▶ _Exercise aim_: Could you turn the items below into a numbered list, skipping blank lines and leaving out the pictures?

▶ _Given records_:
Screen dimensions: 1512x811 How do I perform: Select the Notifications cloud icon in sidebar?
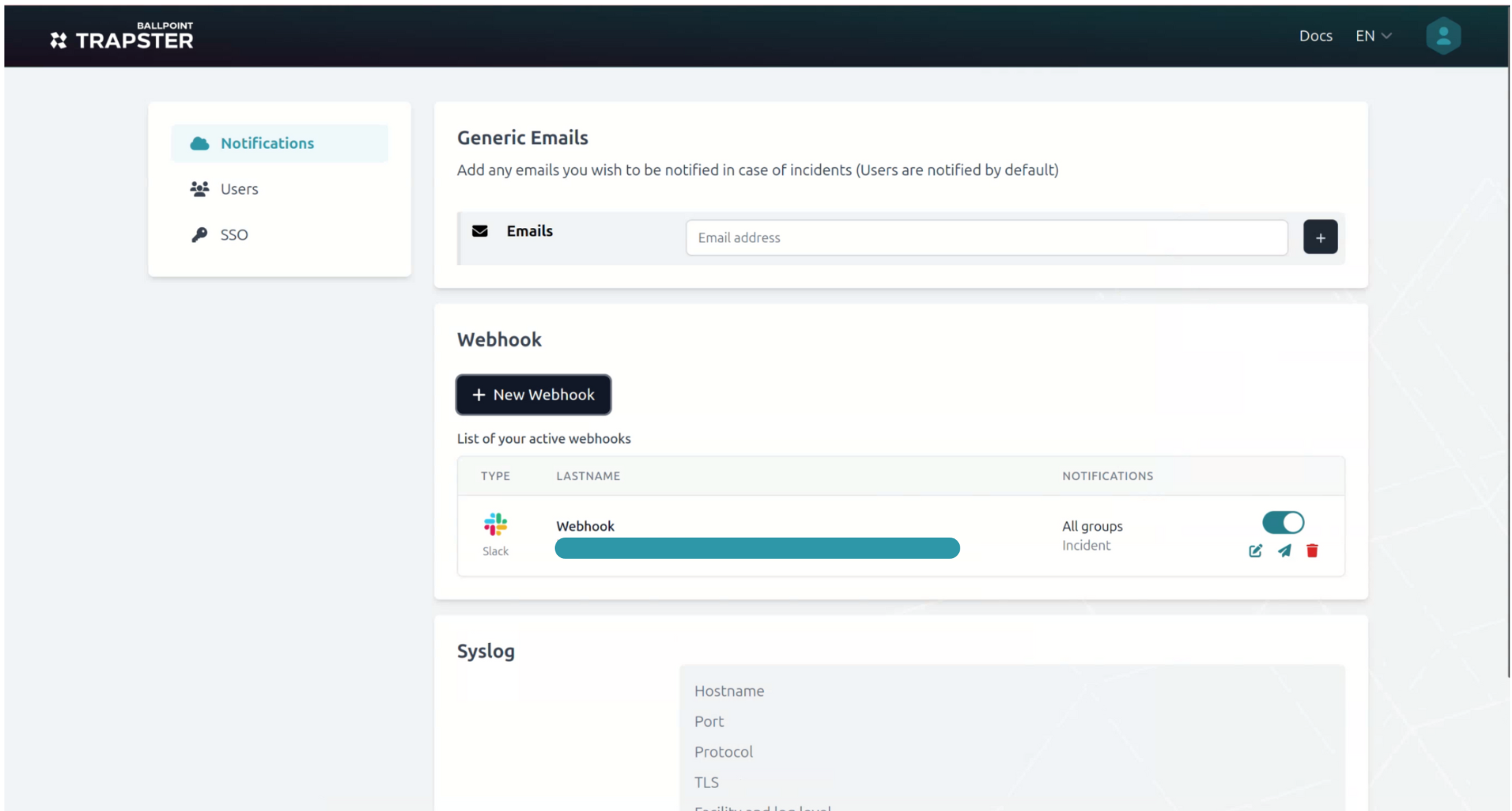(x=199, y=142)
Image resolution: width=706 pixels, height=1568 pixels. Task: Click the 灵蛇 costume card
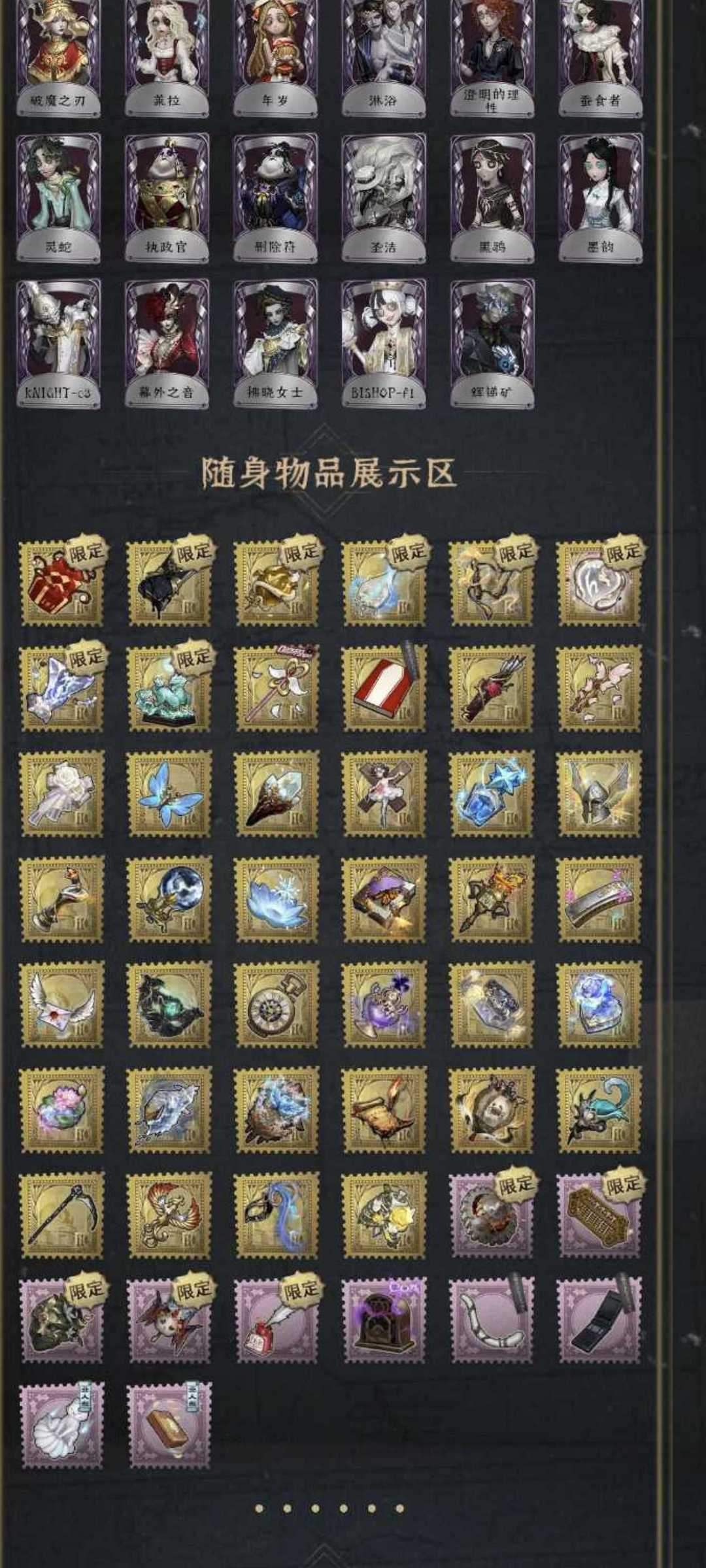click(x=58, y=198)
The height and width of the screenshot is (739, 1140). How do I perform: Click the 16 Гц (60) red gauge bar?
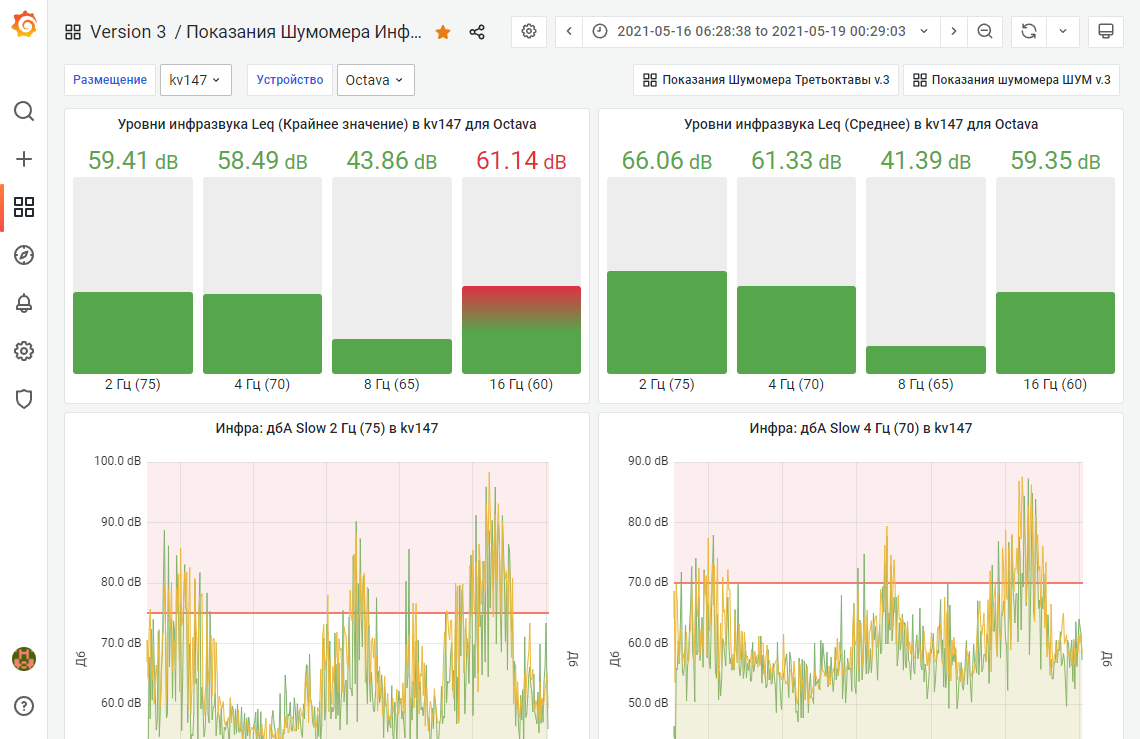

▶ _Exercise answer_:
1. Screen dimensions: 1512x811 How do I perform: Select the Notifications cloud icon in sidebar?
2. (x=199, y=142)
3. Image resolution: width=706 pixels, height=1568 pixels. Task: Click the 灵蛇 costume card
4. click(x=58, y=198)
5. The height and width of the screenshot is (739, 1140). How do I perform: Click the 16 Гц (60) red gauge bar?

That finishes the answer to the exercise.